--- EXERCISE TEXT Enclosed Below ---

Updated

Ann Romney was diagnosed with multiple sclerosis in 1998. When I interviewed her for Fox News at our Washington Bureau two weeks ago, she readily admitted to me how difficult the diagnosis was at first, leading to fear, uncertainty and dark times.

She characterized her recurrent symptoms as including profound fatigue (which she could readily distinguish as her “MS fatigue”), weakness, and problems thinking clearly. She acknowledged that stress plays a major role in her ability to cope with and respond to this difficult disease.

Like more than 400,000 other MS sufferers in the U.S. and 2.5 million around the world, Romney lives in anticipation of her next exacerbation, which can come at any time. In addition to fatigue, weakness, and affects on thinking, other characteristic symptoms for MS sufferers include visual loss, sensory loss, problems with balance, pain, and in up to one third of cases, wheelchair-necessitating paralysis.

MS is known medically as one of our “great imitators,” because it can mimic the symptoms of many other neurological diseases.

If you consider nerves to be like electrical wires, then MS is due to damage to the covering of the wires (myelin sheath), leading to abnormal conduction. It is now believed to be an autoimmune disease, meaning that the body’s own immune cells (B cells and T cells) are attacking this myelin lining of the nerves (white matter) in the brain and spinal cord. This explains why the disease response to forms of interferon (beta seron) which stabilize the cells (and their covering) and help to ward off autoimmune attack.

In addition, so-called targeted therapies, where a monoclonal antibody is employed to attack the immune cells directly before they can damage the white matter, have shown great promise.

Tysabri is commonly used and has shown a much greater response than standard treatment with beta seron, and a new targeted therapy, Lemtrada, has appeared to be very effective in clinical trials.

Both treatments have raised eyebrows however because of the potential for risky side effects – a brain inflammation known as PML in the case of Tysabri, and ITP (destruction of platelets) in the case of Lemtrada.

--- End of Enclosed EXERCISE TEXT ---

## WHAT THE TASK ASKS
Answer these from the multiple sclerosis article:
(a) In what year was Ann Romney diagnosed with multiple sclerosis?
(b) About how many people in the U.S. have MS?
(c) What risky side effect is named for Lemtrada?

--- INFORMATION SHOWN Enclosed Below ---

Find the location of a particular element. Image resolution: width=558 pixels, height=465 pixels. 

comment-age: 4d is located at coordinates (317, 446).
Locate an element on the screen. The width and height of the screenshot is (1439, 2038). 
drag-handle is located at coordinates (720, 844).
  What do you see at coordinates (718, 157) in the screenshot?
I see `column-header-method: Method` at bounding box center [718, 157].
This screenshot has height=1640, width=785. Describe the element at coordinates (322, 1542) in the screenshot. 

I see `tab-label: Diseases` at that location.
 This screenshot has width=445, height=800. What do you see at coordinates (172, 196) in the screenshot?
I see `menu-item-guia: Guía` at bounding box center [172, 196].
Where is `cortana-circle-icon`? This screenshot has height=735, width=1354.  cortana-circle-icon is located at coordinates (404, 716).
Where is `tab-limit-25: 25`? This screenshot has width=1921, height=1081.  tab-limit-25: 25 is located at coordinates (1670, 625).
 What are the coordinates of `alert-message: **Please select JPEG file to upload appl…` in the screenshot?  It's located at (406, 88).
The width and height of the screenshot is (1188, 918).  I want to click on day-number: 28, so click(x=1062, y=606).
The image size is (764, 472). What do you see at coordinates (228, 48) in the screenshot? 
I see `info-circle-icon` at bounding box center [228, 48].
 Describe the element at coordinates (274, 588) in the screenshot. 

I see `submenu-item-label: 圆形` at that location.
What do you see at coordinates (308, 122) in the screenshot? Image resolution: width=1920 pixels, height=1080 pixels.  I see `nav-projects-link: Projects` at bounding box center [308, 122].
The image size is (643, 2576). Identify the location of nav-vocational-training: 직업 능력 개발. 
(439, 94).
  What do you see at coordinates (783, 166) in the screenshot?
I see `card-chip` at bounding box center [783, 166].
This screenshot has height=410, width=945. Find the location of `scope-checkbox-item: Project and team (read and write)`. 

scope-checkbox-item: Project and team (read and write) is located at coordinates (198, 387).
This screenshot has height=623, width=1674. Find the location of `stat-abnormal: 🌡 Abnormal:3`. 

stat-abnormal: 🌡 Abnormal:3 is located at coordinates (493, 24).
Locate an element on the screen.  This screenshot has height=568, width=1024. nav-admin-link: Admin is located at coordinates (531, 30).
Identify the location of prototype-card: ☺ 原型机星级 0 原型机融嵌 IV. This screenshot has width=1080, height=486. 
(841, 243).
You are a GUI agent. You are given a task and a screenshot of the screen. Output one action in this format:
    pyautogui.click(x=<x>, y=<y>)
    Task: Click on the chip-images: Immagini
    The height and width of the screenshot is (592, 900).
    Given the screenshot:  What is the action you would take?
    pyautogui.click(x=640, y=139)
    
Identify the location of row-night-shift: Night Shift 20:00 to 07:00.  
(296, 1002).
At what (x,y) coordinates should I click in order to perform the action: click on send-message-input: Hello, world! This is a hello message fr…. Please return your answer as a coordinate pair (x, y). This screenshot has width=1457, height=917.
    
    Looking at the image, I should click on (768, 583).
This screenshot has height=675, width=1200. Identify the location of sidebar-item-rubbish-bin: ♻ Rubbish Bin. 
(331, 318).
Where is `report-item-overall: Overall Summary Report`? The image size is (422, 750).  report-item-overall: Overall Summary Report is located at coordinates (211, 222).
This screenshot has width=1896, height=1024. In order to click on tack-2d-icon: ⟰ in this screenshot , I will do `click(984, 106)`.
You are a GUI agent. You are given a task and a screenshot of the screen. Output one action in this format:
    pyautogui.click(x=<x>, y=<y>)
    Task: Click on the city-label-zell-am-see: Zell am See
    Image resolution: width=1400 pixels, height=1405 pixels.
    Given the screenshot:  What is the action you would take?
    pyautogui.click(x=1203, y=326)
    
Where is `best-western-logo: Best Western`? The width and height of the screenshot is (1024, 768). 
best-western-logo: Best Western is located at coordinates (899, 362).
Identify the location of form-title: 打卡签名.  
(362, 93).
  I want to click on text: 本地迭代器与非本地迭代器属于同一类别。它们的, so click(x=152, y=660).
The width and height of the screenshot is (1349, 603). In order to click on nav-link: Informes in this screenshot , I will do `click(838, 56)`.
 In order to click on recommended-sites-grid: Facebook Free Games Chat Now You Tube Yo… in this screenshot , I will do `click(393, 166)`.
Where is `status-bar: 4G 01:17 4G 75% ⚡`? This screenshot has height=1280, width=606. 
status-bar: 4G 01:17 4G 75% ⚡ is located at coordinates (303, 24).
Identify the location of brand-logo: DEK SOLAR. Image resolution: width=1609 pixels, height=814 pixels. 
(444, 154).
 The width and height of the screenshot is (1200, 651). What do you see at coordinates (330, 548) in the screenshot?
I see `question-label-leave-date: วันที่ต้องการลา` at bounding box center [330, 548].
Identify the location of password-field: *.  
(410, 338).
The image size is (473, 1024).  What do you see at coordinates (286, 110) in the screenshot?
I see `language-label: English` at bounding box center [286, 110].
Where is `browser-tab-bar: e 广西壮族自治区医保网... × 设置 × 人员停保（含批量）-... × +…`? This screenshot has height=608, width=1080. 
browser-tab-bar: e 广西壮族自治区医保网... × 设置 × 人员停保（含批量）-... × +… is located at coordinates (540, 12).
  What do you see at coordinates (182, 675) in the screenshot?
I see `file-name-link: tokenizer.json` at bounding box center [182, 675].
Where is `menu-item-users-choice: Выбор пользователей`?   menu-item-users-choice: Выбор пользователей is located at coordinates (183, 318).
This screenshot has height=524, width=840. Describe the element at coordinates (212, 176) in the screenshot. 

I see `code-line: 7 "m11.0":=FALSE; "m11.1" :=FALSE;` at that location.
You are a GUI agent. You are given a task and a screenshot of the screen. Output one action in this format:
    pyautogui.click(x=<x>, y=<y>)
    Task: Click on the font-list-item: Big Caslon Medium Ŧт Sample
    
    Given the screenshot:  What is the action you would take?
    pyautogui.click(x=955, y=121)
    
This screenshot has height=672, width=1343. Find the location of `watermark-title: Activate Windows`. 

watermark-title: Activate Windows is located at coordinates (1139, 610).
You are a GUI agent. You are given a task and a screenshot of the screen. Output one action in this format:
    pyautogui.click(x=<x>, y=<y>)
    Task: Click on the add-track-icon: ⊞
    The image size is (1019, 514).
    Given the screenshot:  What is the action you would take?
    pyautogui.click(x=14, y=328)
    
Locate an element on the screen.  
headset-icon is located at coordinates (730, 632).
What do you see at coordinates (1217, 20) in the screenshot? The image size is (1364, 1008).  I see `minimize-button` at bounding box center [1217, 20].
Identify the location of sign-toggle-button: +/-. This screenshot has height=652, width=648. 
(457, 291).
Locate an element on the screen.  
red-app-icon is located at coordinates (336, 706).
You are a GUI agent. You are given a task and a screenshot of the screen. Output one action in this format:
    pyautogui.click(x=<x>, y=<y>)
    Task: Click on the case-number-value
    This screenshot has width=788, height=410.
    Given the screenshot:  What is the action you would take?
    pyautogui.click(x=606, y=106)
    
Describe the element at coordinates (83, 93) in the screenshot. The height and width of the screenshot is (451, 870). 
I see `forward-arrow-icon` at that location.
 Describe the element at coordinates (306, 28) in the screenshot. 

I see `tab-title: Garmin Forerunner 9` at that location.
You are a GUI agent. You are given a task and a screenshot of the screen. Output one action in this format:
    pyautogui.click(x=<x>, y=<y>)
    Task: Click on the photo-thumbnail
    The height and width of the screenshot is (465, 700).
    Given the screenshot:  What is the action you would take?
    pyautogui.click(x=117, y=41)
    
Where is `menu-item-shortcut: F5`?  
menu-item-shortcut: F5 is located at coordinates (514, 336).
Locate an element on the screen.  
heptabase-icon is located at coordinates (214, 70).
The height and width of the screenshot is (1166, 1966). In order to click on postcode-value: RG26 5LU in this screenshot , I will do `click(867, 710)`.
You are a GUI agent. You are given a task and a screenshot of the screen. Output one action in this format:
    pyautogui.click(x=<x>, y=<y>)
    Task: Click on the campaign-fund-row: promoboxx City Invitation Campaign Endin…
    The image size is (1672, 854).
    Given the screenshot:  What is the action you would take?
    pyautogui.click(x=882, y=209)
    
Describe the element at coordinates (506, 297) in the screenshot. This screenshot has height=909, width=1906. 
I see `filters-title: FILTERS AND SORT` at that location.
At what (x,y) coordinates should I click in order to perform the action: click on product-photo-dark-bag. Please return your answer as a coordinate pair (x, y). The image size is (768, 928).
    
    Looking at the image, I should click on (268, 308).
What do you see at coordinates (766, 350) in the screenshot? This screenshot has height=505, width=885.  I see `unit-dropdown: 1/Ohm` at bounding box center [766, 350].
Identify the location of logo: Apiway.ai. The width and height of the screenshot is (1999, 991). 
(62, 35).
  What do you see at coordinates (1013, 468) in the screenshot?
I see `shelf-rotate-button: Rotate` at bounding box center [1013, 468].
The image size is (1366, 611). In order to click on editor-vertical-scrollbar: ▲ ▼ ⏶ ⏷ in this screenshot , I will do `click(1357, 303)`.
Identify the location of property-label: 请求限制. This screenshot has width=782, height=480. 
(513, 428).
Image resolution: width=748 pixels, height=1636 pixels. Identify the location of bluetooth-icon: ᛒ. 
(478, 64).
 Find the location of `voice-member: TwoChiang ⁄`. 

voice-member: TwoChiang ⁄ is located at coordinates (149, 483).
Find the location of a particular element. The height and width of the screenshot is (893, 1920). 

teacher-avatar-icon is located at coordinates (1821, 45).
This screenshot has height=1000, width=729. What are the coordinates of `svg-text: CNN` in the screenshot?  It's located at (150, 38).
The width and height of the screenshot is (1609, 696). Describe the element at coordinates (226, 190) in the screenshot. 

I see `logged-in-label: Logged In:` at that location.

--- End of Enclosed INFORMATION SHOWN ---

## WRITTEN ANSWER
(a) 1998
(b) More than 400,000
(c) ITP (destruction of platelets)